Anais and Samantha bobbed up and down in the waves, both pearl-skinned and almost shining with beauty, both lacquered with mist and the dizzy pale sunlight. Luce noticed that they were keeping their distance, though, and that Samantha couldn't hide the apprehension in her sea green eyes. It made her want to laugh. “Hi, Anais. Hey, Samantha.” Luce wondered if they'd seen the wild burst of water carrying her up into the air. She smiled to herself. There was no reason not to be polite to the two blondes, not when she could send a vertical wave slashing up beneath them anytime she felt like it. “How's everything been going?”

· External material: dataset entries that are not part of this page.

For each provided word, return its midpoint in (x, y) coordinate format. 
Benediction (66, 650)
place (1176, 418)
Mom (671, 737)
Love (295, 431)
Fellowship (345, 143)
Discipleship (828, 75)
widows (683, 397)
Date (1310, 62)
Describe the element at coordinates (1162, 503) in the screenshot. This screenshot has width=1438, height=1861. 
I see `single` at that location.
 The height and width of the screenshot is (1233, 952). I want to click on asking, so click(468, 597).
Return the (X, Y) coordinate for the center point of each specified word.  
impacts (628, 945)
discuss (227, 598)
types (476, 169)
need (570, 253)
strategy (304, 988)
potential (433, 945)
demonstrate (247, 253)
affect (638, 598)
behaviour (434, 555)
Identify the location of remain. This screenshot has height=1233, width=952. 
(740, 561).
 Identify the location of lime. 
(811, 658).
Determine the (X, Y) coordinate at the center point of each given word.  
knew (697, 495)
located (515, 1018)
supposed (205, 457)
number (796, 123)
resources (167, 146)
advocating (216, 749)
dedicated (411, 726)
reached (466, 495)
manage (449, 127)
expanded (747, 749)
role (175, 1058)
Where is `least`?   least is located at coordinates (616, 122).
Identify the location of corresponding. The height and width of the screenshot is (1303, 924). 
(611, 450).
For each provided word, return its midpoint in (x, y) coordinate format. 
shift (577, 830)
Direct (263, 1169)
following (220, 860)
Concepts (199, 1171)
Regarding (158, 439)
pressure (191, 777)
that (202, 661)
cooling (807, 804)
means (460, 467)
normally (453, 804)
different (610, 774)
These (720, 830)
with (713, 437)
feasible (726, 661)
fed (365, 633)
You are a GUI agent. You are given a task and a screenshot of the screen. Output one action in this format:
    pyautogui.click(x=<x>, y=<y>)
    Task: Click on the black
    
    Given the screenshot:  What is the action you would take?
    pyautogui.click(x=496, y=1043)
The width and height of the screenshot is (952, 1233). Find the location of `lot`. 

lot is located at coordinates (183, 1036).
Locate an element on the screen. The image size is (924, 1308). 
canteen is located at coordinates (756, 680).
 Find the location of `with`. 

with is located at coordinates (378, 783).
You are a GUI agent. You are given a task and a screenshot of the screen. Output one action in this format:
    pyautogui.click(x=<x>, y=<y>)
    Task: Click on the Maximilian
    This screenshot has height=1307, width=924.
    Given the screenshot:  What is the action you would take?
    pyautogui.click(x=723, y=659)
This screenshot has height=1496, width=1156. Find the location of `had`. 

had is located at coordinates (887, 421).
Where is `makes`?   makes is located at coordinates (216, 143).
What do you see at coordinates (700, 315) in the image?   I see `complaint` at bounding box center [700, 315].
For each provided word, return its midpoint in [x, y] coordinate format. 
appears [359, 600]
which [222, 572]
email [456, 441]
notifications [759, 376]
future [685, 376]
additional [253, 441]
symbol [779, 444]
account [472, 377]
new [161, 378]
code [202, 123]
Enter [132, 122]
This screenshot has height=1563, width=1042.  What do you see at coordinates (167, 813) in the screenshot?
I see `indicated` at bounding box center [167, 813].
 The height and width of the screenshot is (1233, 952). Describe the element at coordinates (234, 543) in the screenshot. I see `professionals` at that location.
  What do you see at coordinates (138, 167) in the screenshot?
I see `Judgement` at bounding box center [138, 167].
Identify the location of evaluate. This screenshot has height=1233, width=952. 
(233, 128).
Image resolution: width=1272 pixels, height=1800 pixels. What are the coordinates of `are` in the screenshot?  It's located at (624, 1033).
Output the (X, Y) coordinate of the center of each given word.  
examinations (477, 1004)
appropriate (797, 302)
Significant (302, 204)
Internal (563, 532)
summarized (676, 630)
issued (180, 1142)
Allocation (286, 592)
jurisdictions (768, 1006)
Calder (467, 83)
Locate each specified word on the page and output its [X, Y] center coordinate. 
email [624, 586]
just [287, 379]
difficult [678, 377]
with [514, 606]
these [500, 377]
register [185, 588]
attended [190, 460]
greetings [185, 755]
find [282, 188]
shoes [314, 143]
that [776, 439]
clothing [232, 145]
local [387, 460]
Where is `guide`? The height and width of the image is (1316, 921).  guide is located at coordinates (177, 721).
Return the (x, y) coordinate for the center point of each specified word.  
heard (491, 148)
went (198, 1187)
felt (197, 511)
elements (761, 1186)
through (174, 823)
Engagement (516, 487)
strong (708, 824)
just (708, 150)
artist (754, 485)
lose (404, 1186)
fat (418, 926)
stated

As Luce had expected, her friendly tone annoyed Anais more than any display of hostility could have done. Luce could feel the hardness of her own smile as she watched Anais's sharp blue eyes start to flicker back in the direction of the tribe's cave. Her golden hair rayed out around her, curling gorgeously with each loft of the water.
“Let's just go,” Samantha muttered weakly, tugging at her queen's arm. “Why should we even talk to her?” Anais ignored her.
“Oh, wait.” Anais made a show of suddenly recalling something, rolling her eyes upward. “Isn't this thing some kind of trashy, broken-down mermaid? I know it's kind of hard to believe, Samantha. But don't you remember there was a mermaid with dark, ratty hair like that? We threw her out of the tribe. Remember?”